» **DIRECTIONS**
How do the lines below between the ones holding "Screen dimensions: 1568x761" and "The height and width of the screenshot is (542, 941).", inclusive, read? Give them again exactly, with no other lines.

» **PROVIDED INFORMATION**
- Opening Delimiter -

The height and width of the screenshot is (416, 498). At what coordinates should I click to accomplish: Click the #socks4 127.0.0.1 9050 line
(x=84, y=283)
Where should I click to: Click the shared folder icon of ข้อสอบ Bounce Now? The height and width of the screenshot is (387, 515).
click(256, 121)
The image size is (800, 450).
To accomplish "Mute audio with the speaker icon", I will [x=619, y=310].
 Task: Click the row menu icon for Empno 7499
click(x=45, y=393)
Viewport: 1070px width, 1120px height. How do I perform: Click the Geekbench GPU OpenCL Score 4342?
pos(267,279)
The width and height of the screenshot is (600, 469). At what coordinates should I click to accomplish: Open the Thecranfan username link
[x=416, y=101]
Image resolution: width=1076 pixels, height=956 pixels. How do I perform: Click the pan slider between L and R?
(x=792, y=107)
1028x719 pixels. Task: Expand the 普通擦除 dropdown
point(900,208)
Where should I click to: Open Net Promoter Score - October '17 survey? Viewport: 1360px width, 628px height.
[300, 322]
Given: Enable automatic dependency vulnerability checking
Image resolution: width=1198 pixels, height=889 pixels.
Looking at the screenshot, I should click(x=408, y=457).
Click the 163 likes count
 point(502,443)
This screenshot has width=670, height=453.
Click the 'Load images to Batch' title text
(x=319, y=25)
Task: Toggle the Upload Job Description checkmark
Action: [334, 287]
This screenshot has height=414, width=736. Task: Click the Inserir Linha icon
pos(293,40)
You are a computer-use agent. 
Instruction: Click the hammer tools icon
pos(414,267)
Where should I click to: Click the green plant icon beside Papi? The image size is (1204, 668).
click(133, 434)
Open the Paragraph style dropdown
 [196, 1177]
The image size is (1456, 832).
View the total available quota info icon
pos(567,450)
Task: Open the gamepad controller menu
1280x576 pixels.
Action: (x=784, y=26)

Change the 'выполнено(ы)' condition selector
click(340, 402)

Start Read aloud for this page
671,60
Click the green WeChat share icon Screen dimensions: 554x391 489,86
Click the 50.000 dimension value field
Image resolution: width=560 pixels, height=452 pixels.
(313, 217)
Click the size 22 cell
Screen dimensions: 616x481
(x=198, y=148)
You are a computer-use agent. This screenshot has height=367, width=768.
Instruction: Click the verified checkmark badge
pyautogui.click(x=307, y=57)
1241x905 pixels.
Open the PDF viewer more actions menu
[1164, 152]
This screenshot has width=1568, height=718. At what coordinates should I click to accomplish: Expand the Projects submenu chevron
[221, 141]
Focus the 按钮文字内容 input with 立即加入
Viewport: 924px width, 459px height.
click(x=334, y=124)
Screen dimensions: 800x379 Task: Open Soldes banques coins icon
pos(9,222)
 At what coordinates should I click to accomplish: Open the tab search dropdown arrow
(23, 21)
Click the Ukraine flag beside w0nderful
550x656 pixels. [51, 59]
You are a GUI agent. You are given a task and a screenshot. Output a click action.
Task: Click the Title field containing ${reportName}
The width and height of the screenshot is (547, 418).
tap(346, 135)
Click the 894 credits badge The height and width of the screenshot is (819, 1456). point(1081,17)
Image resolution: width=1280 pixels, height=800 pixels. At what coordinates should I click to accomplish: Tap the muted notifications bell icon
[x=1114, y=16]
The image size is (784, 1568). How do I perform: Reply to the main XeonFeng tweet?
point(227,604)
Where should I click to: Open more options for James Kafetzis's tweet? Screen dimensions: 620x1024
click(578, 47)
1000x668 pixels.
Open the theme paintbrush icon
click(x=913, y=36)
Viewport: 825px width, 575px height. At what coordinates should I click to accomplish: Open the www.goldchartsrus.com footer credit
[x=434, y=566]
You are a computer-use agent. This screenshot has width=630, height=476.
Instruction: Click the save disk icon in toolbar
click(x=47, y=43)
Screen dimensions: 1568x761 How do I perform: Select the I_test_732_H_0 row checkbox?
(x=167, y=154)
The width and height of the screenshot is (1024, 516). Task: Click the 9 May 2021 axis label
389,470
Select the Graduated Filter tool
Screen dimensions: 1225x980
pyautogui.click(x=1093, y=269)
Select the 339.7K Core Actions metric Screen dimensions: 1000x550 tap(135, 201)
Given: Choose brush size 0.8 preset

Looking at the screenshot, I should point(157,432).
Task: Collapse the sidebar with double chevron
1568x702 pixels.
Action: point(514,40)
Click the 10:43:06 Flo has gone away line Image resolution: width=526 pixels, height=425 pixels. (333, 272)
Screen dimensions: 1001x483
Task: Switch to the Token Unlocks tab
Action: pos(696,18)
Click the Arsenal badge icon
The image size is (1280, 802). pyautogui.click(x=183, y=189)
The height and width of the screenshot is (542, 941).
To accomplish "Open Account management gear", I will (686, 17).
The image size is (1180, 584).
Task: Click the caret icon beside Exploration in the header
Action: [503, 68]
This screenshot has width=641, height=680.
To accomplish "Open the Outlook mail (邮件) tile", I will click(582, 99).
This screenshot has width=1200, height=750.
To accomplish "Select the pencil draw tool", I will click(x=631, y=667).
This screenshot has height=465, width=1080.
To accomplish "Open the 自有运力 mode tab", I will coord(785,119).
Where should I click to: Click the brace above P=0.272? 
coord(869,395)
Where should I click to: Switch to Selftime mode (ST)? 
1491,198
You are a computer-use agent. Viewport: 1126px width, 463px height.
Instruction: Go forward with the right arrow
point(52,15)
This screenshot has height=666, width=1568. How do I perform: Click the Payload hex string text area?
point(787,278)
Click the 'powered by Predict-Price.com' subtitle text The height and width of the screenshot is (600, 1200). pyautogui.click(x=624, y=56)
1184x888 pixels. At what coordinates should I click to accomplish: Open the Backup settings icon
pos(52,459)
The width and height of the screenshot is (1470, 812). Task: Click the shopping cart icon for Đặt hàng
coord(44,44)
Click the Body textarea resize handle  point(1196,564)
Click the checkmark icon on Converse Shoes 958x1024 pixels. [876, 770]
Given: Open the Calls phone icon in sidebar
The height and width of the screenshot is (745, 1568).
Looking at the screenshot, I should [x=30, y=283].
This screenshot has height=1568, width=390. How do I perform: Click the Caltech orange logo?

- Closing Delimiter -

» **SOLUTION BELOW**
Screen dimensions: 1568x761 How do I perform: Select the I_test_732_H_0 row checkbox?
(x=167, y=154)
The width and height of the screenshot is (1024, 516). Task: Click the 9 May 2021 axis label
389,470
Select the Graduated Filter tool
Screen dimensions: 1225x980
pyautogui.click(x=1093, y=269)
Select the 339.7K Core Actions metric Screen dimensions: 1000x550 tap(135, 201)
Given: Choose brush size 0.8 preset

Looking at the screenshot, I should point(157,432).
Task: Collapse the sidebar with double chevron
1568x702 pixels.
Action: point(514,40)
Click the 10:43:06 Flo has gone away line Image resolution: width=526 pixels, height=425 pixels. (333, 272)
Screen dimensions: 1001x483
Task: Switch to the Token Unlocks tab
Action: pos(696,18)
Click the Arsenal badge icon
The image size is (1280, 802). pyautogui.click(x=183, y=189)
The height and width of the screenshot is (542, 941).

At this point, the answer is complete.